WHAT THIS TASK INVOLVES
Only the lines below starting at the one that contains "Given: Select the Opportunities row header" and ending at the one that contains "Instruction: Open the WECARSの約束 menu link" are to be reproduced, exactly and with both ends kept.

DATA FOR THIS EXERCISE
—————

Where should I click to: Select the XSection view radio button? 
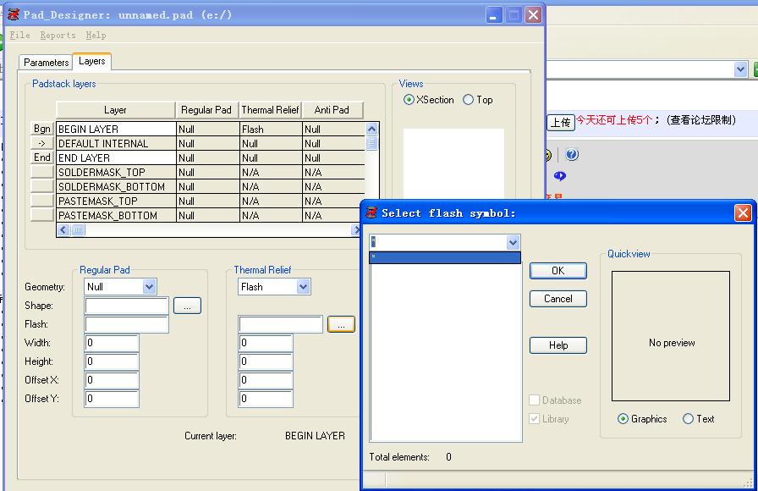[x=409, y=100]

—————

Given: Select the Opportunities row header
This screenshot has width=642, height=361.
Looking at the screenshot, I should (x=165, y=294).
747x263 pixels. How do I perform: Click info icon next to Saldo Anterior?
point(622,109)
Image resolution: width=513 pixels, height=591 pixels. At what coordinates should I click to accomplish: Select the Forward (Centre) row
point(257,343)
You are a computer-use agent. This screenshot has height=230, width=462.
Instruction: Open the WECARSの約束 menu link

—————

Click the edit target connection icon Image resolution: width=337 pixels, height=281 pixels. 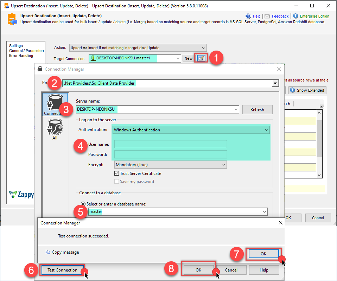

—————

EXERCISE RESULT
Given: Select the Opportunities row header
This screenshot has width=642, height=361.
Looking at the screenshot, I should (x=165, y=294).
747x263 pixels. How do I perform: Click info icon next to Saldo Anterior?
point(622,109)
Image resolution: width=513 pixels, height=591 pixels. At what coordinates should I click to accomplish: Select the Forward (Centre) row
point(257,343)
You are a computer-use agent. This screenshot has height=230, width=462.
Instruction: Open the WECARSの約束 menu link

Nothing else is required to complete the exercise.